╭─ Given data

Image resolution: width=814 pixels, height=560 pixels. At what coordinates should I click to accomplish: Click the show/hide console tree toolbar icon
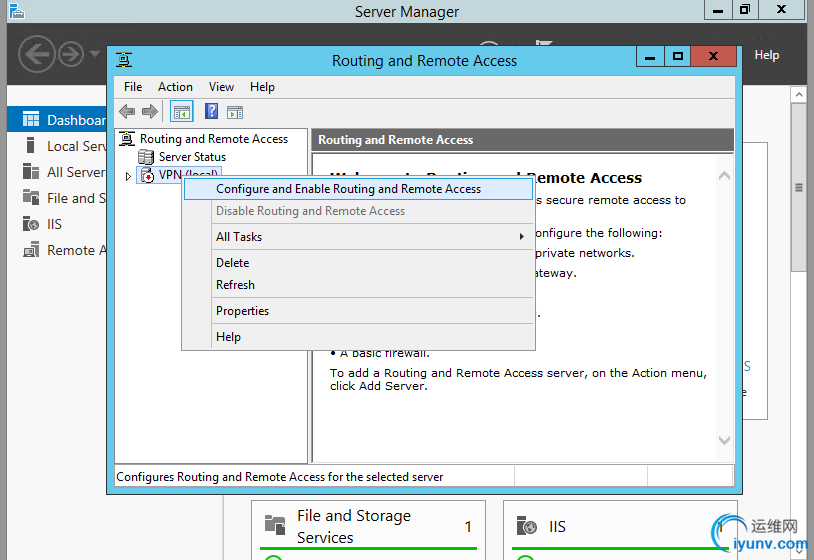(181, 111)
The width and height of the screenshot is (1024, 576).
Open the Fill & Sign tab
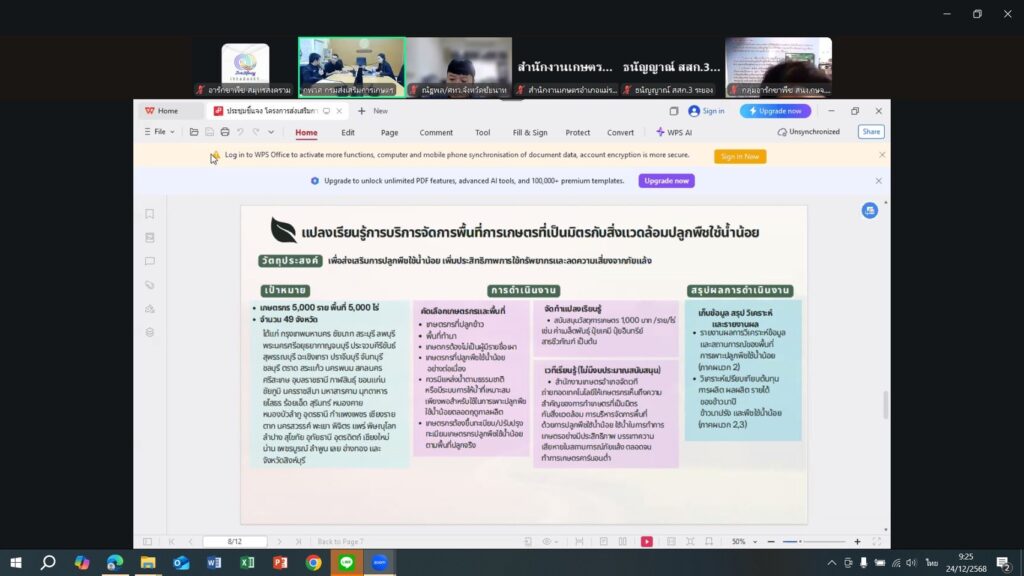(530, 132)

╰─

**Exercise prompt:** The required output is each line above restated verbatim, with all images omitted.

**Reply to the task:**
Image resolution: width=814 pixels, height=560 pixels. At what coordinates should I click to accomplish: Click the show/hide console tree toolbar icon
(181, 111)
The width and height of the screenshot is (1024, 576).
Open the Fill & Sign tab
(530, 132)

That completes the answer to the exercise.